Un intervento per chiedere di arrivare presto alla verità. Nel frattempo al pool di tre magistrati che, alla procura della Repubblica di Ascoli Piceno, segue l'omicidio si è aggiunto il pm Cinzia Piccioni. Lavorerà insieme ai colleghi Umberto Monti, Ettore Picardi e Carmine Pirozzoli. La decisione è stata presa dal procuratore capo Michele Renzo che, in una nota, l'ha definita ''un atto formale'' visto che il pm Piccioni già collaborava ufficiosamente all'inchiesta. Un'integrazione al team permetterà a tutti i magistrati della procura di portare avanti, oltre alla mole di lavoro legata all'inchiesta Rea, anche l'attività ordinaria della magistratura ascolana.

Agli elementi sull'inchiesta per l'omicidio di Carmela Melania Rea si aggiunge quello del cellulare di Melania che ha squillato fino alle 19 circa del 18 aprile, giorno in cui la donna sarebbe scomparsa dal pianoro di Colle San Marco di Ascoli Piceno, secondo la versione del marito Salvatore Parolisi, con cui stava trascorrendo qualche ora all'aperto insieme alla loro bambina di 18 mesi.

Dopo le 19, il cellulare di Melania non ha più squillato alle numerose chiamate di chi la stava cercando, la maggior parte della famiglia preoccupatissima, ma ha ripreso a farlo un giorno e mezzo dopo, la mattina del 20 aprile, in quel mercoledì in cui, nel pomeriggio, è stata ritrovata senza vita.

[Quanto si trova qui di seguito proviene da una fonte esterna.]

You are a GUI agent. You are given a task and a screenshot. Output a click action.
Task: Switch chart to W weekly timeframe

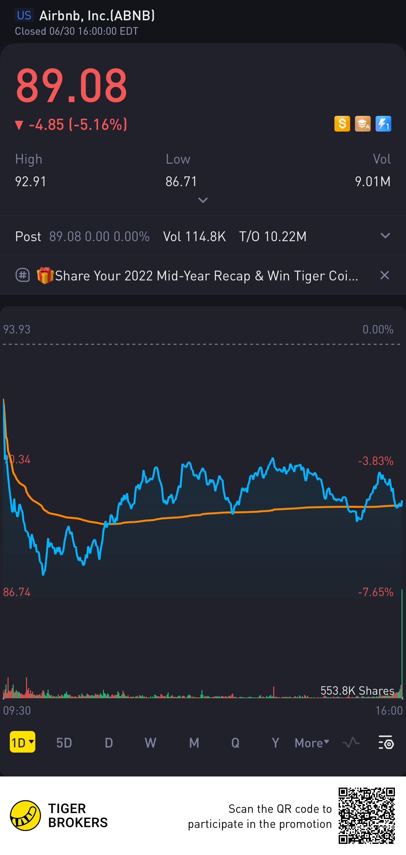click(x=150, y=743)
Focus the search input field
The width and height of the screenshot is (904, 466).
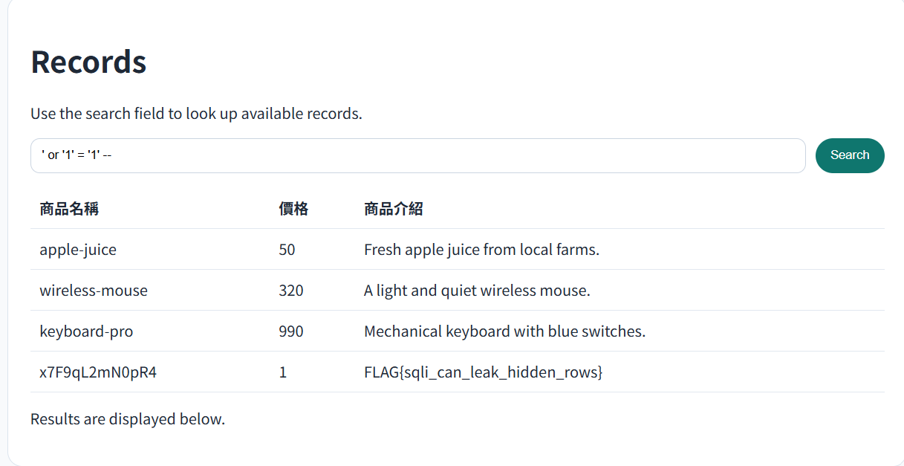(418, 155)
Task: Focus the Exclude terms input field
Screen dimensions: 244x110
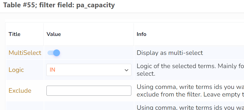Action: [x=89, y=91]
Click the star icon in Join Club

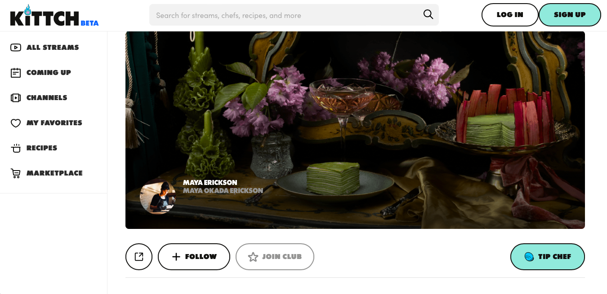click(253, 257)
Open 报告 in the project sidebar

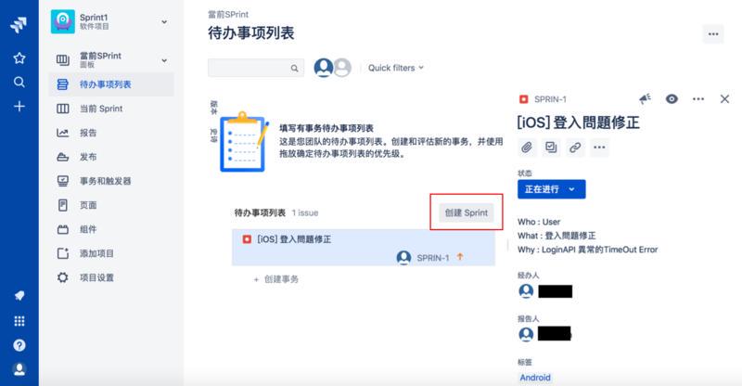tap(88, 133)
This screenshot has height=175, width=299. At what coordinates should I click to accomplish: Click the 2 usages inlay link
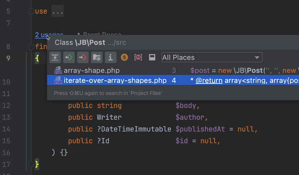(49, 35)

In un primo momento, era stato detto che il cellulare aveva ripreso a squillare la mattina dopo, il martedì, probabilmente per una scarsa copertura della rete, fattore che si presenta nella zona compresa fra Colle San Marco (Ap) e Ripe di Citivella (Te), sui versanti opposti della Montagna dei Fiori, ad una decina di chilometri di distanza. La batteria del cellulare, in quasi due giorni, avrebbe dovuto scaricarsi e, invece, la mattina del mercoledì è di nuovo attiva. L'ipotesi, quindi, è che il cellulare possa essere stato spento dall'assassino, che potrebbe aver tolto la batteria per rimetterla poi il mercoledì mattina.